It's Time to Make Sextortion Illegal
"I might as well make u suffer the rest of ur life," said the text message sent to a 17-year-old girl from Wisconsin. "When jobs and colleges google your name, they're gonna see this shit bitch."
The teenage girl, identified by the pseudonym "Molly" by local news, was threatening to call the police on her sextortionist. Sextortion is a new kind of sexual exploitation that occurs when someone uses sexually explicit videos or photos — obtained by hacking and deception, or even acquired consensually — as blackmail. Molly's sextortionist, who told her to address him as "master," wanted more nudes, and was threatening to post what he had all over the internet.
Sometimes, a sextortionist forces the victim into having sex or sending money, but often the goal is to get even more photos and videos.
Sextortion isn't a crime.
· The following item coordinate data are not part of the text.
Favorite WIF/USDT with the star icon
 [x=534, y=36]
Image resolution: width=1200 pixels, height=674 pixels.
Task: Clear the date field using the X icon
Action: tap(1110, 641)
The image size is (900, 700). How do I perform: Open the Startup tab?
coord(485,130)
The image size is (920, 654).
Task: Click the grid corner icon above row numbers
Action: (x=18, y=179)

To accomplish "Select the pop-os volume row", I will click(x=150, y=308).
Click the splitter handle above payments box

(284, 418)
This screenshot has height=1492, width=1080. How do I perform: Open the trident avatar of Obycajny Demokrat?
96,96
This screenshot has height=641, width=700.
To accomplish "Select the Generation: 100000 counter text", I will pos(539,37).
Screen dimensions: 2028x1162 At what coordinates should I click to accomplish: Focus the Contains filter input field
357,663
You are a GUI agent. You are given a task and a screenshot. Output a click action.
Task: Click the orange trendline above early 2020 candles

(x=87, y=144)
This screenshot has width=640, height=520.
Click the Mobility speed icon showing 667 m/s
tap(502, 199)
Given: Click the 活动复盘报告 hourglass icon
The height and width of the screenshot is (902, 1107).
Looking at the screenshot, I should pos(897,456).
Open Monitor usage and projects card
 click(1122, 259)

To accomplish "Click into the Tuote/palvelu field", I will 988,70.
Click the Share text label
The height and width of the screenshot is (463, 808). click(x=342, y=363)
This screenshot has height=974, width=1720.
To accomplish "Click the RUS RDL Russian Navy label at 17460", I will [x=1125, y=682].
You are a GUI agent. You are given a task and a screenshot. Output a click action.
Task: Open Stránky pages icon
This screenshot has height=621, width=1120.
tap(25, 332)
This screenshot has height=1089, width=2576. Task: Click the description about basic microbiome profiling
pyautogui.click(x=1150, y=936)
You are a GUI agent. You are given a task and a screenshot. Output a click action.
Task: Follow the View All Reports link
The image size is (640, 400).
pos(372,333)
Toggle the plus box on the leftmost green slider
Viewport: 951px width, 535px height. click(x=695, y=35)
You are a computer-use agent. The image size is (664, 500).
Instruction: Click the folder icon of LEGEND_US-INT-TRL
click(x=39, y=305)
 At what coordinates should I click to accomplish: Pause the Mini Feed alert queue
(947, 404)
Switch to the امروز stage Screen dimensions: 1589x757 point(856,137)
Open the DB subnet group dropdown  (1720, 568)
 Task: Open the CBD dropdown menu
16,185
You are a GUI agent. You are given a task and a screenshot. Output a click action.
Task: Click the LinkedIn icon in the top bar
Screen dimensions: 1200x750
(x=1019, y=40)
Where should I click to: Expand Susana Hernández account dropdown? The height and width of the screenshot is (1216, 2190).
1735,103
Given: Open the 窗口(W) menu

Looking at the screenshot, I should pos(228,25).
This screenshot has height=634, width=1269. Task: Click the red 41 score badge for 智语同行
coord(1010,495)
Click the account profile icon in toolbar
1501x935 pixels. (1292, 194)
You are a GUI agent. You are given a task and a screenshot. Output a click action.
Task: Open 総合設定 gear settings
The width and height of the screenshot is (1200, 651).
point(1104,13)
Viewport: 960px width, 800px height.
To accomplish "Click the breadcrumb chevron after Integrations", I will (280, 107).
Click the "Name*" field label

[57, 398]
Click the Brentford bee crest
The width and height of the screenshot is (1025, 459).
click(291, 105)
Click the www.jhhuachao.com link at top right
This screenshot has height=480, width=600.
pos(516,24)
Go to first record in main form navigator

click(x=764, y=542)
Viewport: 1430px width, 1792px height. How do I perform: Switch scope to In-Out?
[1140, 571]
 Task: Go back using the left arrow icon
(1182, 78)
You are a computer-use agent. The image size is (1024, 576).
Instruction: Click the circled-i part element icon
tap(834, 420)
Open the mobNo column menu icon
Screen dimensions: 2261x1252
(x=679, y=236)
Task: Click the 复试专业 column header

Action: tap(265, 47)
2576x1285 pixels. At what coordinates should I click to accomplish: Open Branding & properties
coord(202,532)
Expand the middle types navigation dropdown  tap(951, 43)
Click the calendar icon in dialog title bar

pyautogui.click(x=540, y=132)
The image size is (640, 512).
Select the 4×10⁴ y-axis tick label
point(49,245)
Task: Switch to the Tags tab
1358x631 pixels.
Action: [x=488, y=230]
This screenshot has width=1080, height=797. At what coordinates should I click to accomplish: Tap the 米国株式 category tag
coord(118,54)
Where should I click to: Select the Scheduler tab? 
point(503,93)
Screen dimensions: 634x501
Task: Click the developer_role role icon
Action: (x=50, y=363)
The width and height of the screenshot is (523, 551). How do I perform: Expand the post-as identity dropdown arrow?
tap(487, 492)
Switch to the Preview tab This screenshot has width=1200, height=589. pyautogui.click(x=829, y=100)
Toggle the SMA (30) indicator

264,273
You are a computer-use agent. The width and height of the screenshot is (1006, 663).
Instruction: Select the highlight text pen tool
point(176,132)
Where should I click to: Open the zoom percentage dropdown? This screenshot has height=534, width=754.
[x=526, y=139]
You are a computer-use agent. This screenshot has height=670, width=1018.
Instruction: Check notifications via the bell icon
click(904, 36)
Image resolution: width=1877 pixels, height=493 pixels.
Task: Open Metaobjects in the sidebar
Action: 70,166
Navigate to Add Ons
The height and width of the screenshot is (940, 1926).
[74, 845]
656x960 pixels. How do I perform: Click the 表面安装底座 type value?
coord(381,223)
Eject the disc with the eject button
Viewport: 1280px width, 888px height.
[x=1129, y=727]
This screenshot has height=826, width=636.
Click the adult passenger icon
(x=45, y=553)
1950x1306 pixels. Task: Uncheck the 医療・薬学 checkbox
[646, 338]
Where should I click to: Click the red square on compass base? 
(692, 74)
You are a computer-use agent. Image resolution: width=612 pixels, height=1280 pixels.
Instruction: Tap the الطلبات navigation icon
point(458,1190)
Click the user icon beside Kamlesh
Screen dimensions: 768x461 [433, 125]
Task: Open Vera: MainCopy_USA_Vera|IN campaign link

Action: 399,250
It's not illegal in Wisconsin or any other state in the nation, according to a report released Wednesday morning by the Brookings Institution. So Erin Karshen, the Milwaukee assistant district attorney who handled Molly's case in Wisconsin, had to get creative, and use other laws to bring Molly's sextortionist to justice.
Karshen has seen about "a dozen" sextortion cases, ranging from scorned partners using old sexts to blackmail exes to elaborate catfishing schemes set up to target groups of victims, she said in a phone interview. In each case, she had to jury-rig other laws to work in her favor, using legislation like Wisconsin's statute for "threats to communicate derogatory information," a property crime that is only a Class I felony, and doesn't register the perpetrator with a sex offender registry.
That law was created in the '90s, before smartphones, Snapchat, sexting and the ubiquity of the internet — before anyone realized sextortion would be a problem.
"Our laws are generally reactive" Karshen said, "It's hard to envision every way to harm another person."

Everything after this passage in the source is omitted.